** BEGIN The input **
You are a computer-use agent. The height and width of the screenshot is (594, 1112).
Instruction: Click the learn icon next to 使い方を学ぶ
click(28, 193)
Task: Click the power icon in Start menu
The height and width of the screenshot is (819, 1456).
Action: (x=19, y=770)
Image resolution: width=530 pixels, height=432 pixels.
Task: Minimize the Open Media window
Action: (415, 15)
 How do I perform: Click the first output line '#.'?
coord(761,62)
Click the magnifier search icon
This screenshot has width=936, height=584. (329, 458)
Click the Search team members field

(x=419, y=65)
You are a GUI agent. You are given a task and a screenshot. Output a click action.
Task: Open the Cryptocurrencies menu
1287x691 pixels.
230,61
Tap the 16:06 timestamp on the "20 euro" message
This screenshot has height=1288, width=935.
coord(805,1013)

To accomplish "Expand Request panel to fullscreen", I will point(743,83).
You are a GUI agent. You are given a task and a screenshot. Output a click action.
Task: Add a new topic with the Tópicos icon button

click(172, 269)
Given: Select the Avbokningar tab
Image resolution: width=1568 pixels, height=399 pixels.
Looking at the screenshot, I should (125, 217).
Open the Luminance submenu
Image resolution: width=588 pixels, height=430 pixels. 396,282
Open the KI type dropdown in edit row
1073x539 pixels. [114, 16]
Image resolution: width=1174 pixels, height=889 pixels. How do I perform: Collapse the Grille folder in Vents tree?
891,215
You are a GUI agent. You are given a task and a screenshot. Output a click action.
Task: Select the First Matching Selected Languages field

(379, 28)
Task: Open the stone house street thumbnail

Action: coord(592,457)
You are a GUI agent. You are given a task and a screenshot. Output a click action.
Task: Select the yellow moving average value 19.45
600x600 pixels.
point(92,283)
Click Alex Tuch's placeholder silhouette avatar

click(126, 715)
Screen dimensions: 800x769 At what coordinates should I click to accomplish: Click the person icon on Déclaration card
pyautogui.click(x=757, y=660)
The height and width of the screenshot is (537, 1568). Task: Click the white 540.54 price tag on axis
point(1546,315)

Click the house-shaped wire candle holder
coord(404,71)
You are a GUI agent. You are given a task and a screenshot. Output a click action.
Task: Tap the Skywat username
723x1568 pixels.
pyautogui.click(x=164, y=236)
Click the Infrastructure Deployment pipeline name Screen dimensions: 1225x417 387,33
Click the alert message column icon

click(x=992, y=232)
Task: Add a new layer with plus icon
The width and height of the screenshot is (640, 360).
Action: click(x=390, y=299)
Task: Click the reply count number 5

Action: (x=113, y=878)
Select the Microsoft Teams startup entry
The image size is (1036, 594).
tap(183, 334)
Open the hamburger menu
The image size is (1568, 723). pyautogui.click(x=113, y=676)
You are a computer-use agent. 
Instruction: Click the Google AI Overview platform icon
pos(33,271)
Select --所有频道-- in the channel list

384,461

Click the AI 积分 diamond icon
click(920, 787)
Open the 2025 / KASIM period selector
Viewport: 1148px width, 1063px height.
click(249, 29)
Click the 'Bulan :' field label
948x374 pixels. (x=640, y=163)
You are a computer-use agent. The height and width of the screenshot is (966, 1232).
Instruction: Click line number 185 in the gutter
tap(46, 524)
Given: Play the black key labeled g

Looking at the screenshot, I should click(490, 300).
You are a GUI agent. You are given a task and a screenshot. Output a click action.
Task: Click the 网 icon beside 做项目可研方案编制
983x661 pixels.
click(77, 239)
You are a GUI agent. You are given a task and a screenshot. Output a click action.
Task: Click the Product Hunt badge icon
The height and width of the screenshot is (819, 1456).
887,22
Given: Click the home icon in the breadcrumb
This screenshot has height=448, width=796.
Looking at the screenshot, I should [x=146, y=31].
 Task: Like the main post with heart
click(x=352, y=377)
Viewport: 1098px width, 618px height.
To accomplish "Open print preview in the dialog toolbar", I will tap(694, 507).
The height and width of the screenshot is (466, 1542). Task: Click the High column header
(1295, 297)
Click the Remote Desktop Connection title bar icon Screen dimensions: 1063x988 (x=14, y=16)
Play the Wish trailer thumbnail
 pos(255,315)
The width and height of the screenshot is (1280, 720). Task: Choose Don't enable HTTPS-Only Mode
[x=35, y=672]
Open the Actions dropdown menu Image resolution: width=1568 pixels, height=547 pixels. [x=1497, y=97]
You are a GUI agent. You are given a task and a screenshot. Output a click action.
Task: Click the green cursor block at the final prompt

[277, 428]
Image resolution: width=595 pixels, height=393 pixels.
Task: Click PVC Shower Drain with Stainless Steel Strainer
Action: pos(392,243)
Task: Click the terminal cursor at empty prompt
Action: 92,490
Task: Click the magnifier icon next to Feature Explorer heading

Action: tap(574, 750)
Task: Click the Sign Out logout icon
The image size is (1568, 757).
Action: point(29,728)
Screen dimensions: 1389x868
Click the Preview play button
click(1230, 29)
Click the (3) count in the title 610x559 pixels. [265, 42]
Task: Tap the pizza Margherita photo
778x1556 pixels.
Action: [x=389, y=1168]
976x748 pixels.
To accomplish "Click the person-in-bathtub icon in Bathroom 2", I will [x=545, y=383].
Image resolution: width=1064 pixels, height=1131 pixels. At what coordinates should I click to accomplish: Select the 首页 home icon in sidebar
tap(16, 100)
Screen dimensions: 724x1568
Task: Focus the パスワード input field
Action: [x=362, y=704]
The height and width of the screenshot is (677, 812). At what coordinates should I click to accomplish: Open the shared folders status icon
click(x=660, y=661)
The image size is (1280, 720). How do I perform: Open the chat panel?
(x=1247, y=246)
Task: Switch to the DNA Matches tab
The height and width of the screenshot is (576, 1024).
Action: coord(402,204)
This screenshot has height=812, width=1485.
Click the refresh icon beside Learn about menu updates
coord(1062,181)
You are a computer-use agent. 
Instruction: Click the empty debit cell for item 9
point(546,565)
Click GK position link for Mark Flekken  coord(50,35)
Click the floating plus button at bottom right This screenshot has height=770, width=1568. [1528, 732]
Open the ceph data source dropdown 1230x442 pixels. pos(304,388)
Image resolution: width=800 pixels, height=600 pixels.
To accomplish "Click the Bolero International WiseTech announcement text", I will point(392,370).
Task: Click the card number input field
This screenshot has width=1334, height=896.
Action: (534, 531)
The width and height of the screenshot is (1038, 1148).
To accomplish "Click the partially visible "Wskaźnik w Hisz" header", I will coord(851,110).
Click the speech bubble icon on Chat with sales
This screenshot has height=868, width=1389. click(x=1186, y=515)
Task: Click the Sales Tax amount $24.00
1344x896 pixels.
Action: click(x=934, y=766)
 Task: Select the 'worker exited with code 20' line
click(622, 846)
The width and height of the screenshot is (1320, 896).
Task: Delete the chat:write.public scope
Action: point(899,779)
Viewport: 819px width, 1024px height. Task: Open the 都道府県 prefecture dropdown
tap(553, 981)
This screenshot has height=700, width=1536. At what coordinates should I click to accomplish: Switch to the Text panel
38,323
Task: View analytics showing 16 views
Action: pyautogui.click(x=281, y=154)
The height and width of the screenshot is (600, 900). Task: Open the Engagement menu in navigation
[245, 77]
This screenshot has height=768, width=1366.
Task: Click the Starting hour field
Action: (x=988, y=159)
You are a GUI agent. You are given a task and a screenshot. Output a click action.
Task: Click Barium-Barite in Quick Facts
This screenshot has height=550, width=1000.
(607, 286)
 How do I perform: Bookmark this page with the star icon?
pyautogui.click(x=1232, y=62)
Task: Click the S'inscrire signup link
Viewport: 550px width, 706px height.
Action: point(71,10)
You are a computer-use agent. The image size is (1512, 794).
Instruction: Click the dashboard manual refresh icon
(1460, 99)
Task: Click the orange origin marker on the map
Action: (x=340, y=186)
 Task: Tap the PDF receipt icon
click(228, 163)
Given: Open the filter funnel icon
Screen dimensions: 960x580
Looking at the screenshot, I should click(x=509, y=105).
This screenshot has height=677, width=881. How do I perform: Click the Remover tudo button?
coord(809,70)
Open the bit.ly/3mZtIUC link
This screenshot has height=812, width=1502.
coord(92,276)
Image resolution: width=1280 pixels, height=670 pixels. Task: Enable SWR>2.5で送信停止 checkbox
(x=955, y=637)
** END The input **
Copy the lines of the records above exactly, from the line containing "The width and height of the screenshot is (1280, 720)." through the line containing "Action: coord(402,204)", including both of those lines.

The width and height of the screenshot is (1280, 720). Task: Choose Don't enable HTTPS-Only Mode
[x=35, y=672]
Open the Actions dropdown menu Image resolution: width=1568 pixels, height=547 pixels. [x=1497, y=97]
You are a GUI agent. You are given a task and a screenshot. Output a click action.
Task: Click the green cursor block at the final prompt

[277, 428]
Image resolution: width=595 pixels, height=393 pixels.
Task: Click PVC Shower Drain with Stainless Steel Strainer
Action: pos(392,243)
Task: Click the terminal cursor at empty prompt
Action: 92,490
Task: Click the magnifier icon next to Feature Explorer heading

Action: tap(574, 750)
Task: Click the Sign Out logout icon
The image size is (1568, 757).
Action: point(29,728)
Screen dimensions: 1389x868
Click the Preview play button
click(1230, 29)
Click the (3) count in the title 610x559 pixels. [265, 42]
Task: Tap the pizza Margherita photo
778x1556 pixels.
Action: [x=389, y=1168]
976x748 pixels.
To accomplish "Click the person-in-bathtub icon in Bathroom 2", I will [x=545, y=383].
Image resolution: width=1064 pixels, height=1131 pixels. At what coordinates should I click to accomplish: Select the 首页 home icon in sidebar
tap(16, 100)
Screen dimensions: 724x1568
Task: Focus the パスワード input field
Action: [x=362, y=704]
The height and width of the screenshot is (677, 812). At what coordinates should I click to accomplish: Open the shared folders status icon
click(x=660, y=661)
The image size is (1280, 720). How do I perform: Open the chat panel?
(x=1247, y=246)
Task: Switch to the DNA Matches tab
The height and width of the screenshot is (576, 1024).
Action: coord(402,204)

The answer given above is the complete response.